A mais recente “Superquarta” trouxe recados mistos para o mercado financeiro e o setor produtivo. Enquanto o Comitê de Política Monetária (Copom) do Banco Central brasileiro reduziu a taxa Selic em 0,25 ponto percentual, fixando-a em 14,25% ao ano, o Federal Reserve (Fed) optou por manter os juros inalterados nos Estados Unidos.
Embora o corte no Brasil abra espaço para algum otimismo, especialistas do mercado financeiro são unânimes: o efeito prático sobre o consumo, os investimentos e o custo de crédito para as empresas será limitado e muito gradual. A expectativa é que o cenário de pressão financeira se estenda até 2027.
O descompasso entre a Selic e os juros longos
O principal entrave para que o corte da Selic chegue ao bolso do consumidor e ao caixa das empresas é a curva longa de juros. Gustavo Assis, CEO do Asset Bank, explica que boa parte das operações de financiamento utiliza as taxas de longo prazo como referência. “Mesmo com uma eventual redução da Selic, as taxas de mercado para longo prazo continuam elevadas, refletindo preocupações com inflação, risco fiscal e sustentabilidade das contas públicas”, destaca.
Valdir Piran Jr., CEO da Intra Asset, reforça a visão de cautela. Segundo ele, o custo de capital no Brasil permanece alto em termos reais. “A decisão pode melhorar o humor do mercado e destravar parte das decisões de investimento, mas empresas e investidores ainda devem manter seletividade”, pontua.
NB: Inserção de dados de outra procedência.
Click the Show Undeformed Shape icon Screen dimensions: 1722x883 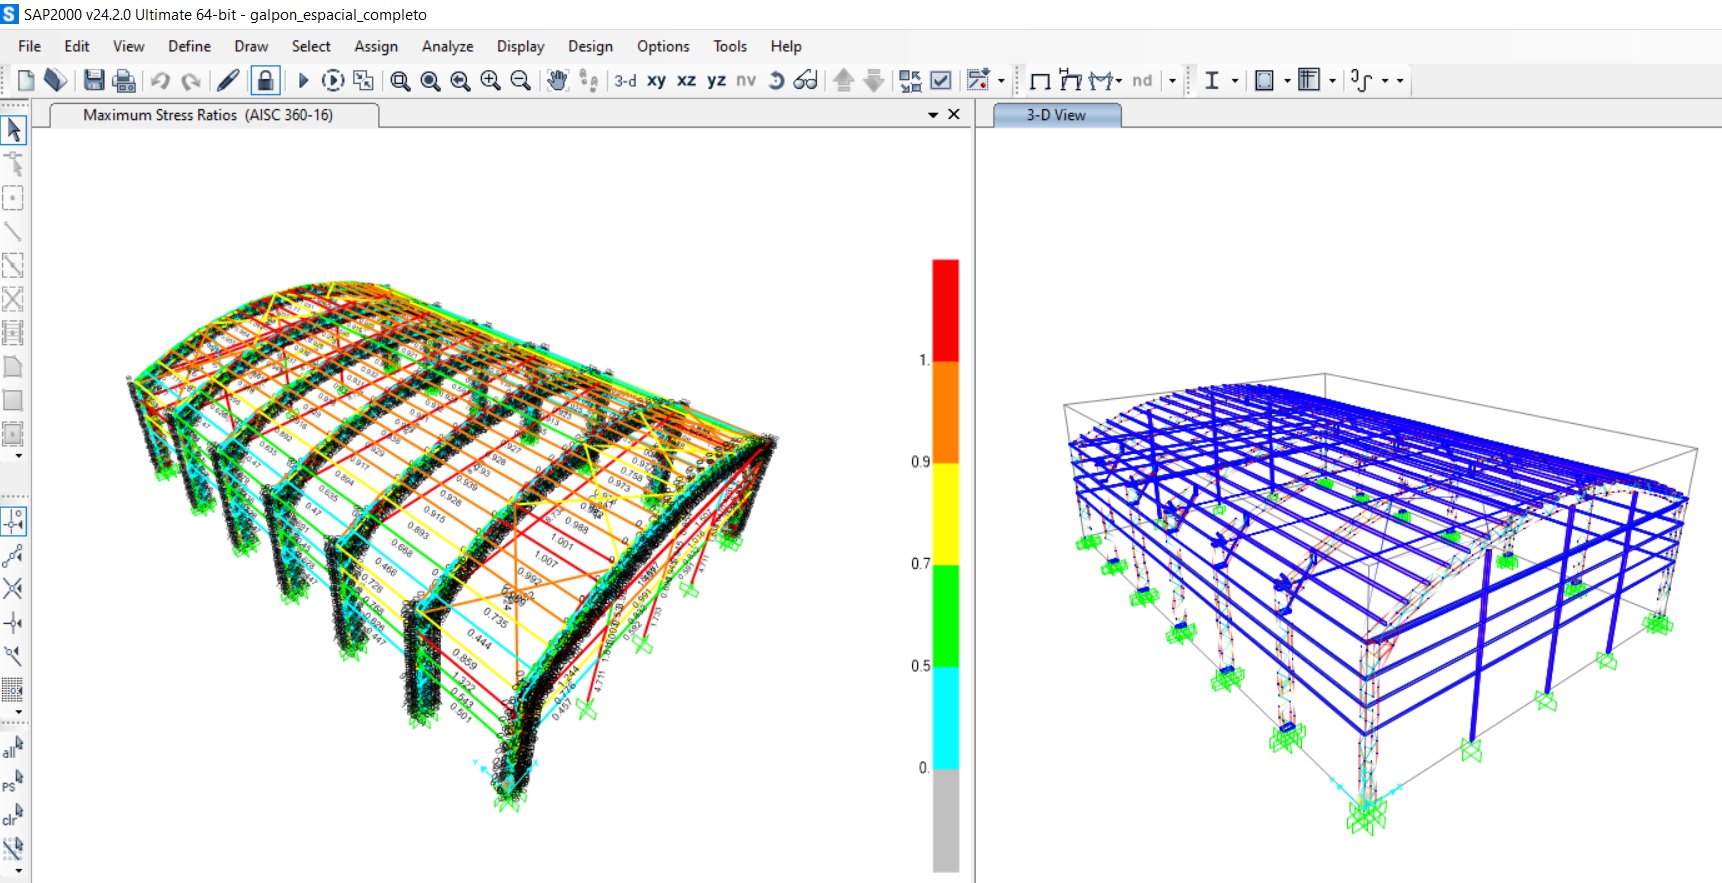pyautogui.click(x=1040, y=80)
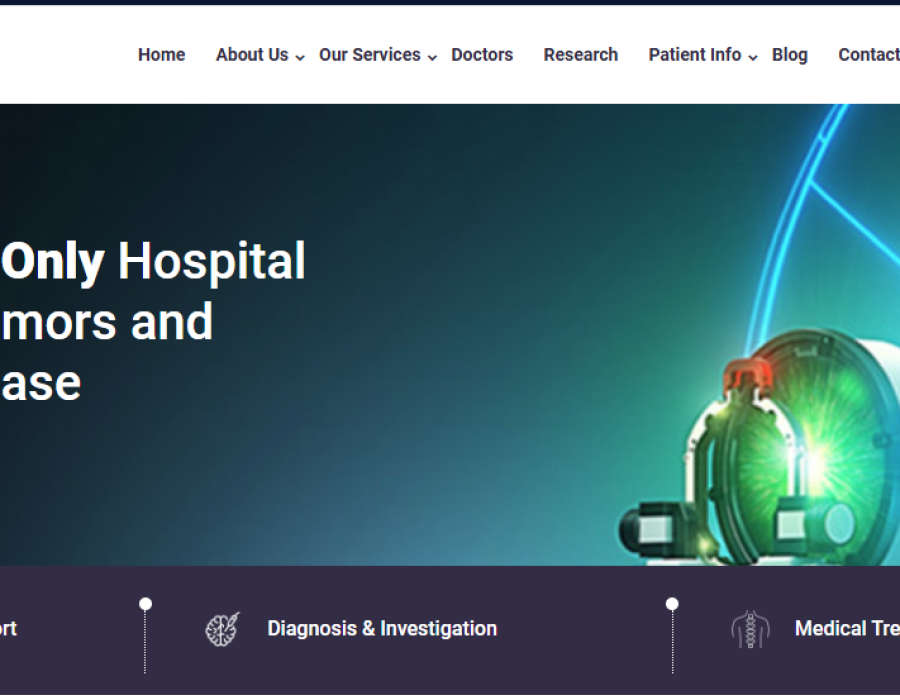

Alternativas de crédito e o fator externo
Com o crédito bancário tradicional ainda restritivo, soluções alternativas ganham força. Edgar Araújo, CEO da Azumi Investimentos, aponta que os Fundos de Investimento em Direitos Creditórios (FIDCs) se tornam ferramentas essenciais. “Eles permitem que empresas antecipem recebíveis, financiem cadeias produtivas e acessem capital de forma mais estruturada”, explica Araújo.
No radar do Banco Central, o cenário externo continua sendo um fiel da balança. A manutenção das taxas pelo Fed mantém o dólar sob pressão. Por outro lado, a recente queda nos preços do petróleo traz um alívio inflacionário, embora frágil. Sidney Lima, analista da Ouro Preto Investimentos, alerta que “o comunicado deixa claro que o espaço para novos cortes continua limitado” e que o foco do mercado se volta para as próximas reuniões em busca de prever o nível terminal da Selic em 2026.
Impacto nos Fundos Imobiliários (FIIs)
Para os investidores, o cenário exige atenção aos fundamentos. Isabella Almeida, gestora de Fundos Imobiliários da Rio Bravo Investimentos, esclarece que a performance dos FIIs é mais sensível aos juros reais de longo prazo (medidos pelas NTN-Bs) do que à Selic no curto prazo.
“Diante da deterioração das expectativas inflacionárias e dos dados de inflação recentes, os FIIs podem apresentar volatilidade. Por outro lado, esses momentos também podem criar oportunidades de alocação em fundos com fundamentos sólidos, baixos níveis de endividamento e ativos de alta qualidade”, conclui a gestora.